The downside we have in the English language with the word love is that we only have one word, “love.” In the Greek language they have upwards of seven words for love and different types of relationships. We have “love.” And guess what! I love my wife. I love pizza. I love boiled crawfish. I love Lord of the Rings. I love scary movies. Do you see the problem here? My love for pizza better not be the same as my love for my wife. I think she’d have a thing or two to say about that.

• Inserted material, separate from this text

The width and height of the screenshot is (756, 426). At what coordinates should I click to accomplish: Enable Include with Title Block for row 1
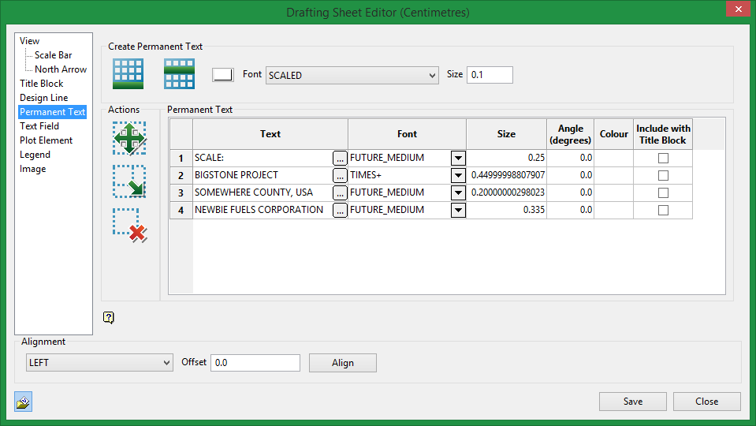point(663,158)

Another issue is how we choose to love. We have people who say they are loving by letting their neighbor do whatever they want. And we have the other extreme of what some people call “tough love,” where one enforces certain constraints and punishments, or forces them to take responsibility for their actions. In the grand scheme of love and dealing with our neighbor (who could be our actual next-door neighbor, a family member, child, spouse, stranger, etc.), at some point in time different strategies of how to love can be applied. In our current circumstances in dealing with people around us in life, online, at work, or in our families, I think we need to be more concerned about how we discern exactly how to proceed with love. I believe Pope Francis gave us that starting point at one of his recent Wednesday audiences.
“Tenderness is something greater than the logic of the world. It is an unexpected way of doing justice. That is why we must never forget that God is not frightened by our sins: let us fix this clearly in our minds. God is not frightened by our sins, he is greater than our sins: he is the father, he is love, he is tender. He is not frightened by our sins, our mistakes, our slip-ups, but he is frightened by the closure of our hearts – this, yes, this makes him suffer – he is frightened by our lack of faith in his love. There is great tenderness in the experience of God's love…
Without this ‘revolution of tenderness’ – there is a need for a revolution of tenderness! - we risk remaining imprisoned in a justice that does not allow us to rise easily and that confuses redemption with punishment.”
In the Merriam-Webster Dictionary, “tenderness” is defined as:
1. gentleness and affection
2. the quality of being succulent and easily chewed (I also saw “easily cut” elsewhere)
3. sensitivity to touch or palpitation
It seems that if we come from a place of tenderness, we can remove the fear and anxiety in the other person. It forces us to stop and look at the person and the situation they may be in or have experienced. In order to be gentle and tender we are forced to slow down. And this is hard. In those moments where we may be frustrated with someone else, we want it fixed immediately. We want them to see the light, come to the right conclusions, behave appropriately (our light, our conclusions, the way we want them to behave) in our time. Tenderness forces us to be curious.
Why be curious? We know that behavior is communication. We must be curious to be able to investigate and get to the root cause. “Bad” behavior is communicating that something is wrong. Something is off. The person has experienced something that has thrown off their equilibrium. I’ve learned this very simply with my daughters. If after school they are disobedient, rude, or hurtful to each other, most of the time something happened at school. They were picked on, struggling with a new concept, or worried about someone. Yesterday was one meltdown after another. As the evening went on, I remembered my youngest telling me that she was really tired right after school. Tired! Huh, adults never behave badly when they are tired right? With that knowledge my wife and I were somewhat able to keep cool heads.
If we are able to zoom out into our current times, we have all just gone through (are going through) many things. Pandemic, deaths due to the pandemic, racial injustice, loss of jobs and income, disagreeing with people in our lives on how to handle all of this, and now war. These are the reasons that domestic violence has increased, as well as divorces, car wrecks and road rage, mental health issues, and problems at school. During these times we ourselves are in fact “tender”; b. the quality of being succulent and easily chewed or easily cut. It then takes a tenderness, a gentleness to be handled in such a state and not be ruptured or cut, c. sensitivity to touch or palpitation. In such times a “revolution of tenderness” is needed.
In this moment the cardinal virtues have come to mind: temperance, prudence, justice, fortitude. To utilize these virtues, especially when they are necessary with our relationships, one must be tender and curious about the moment and person in front of them. With temperance we are able to stop ourselves from taking the quick way out. We can take into consideration what is best for the other and not just easy and pleasing to us. Prudence can help us take steps to healing and correction instead of the immediate jump to extremes. Justice allows us to stop and take a look at the situation at hand and see what is owed, needed, necessary and not just what will make me feel better. To utilize fortitude, I need to first stop and be honest with myself and see if I’m the right person to even deal with the situation. Then I’m either brave enough to admit that I am not, or that I am and move forward. Examining these cardinal virtues is one practical way to start a revolution of tenderness in our own lives.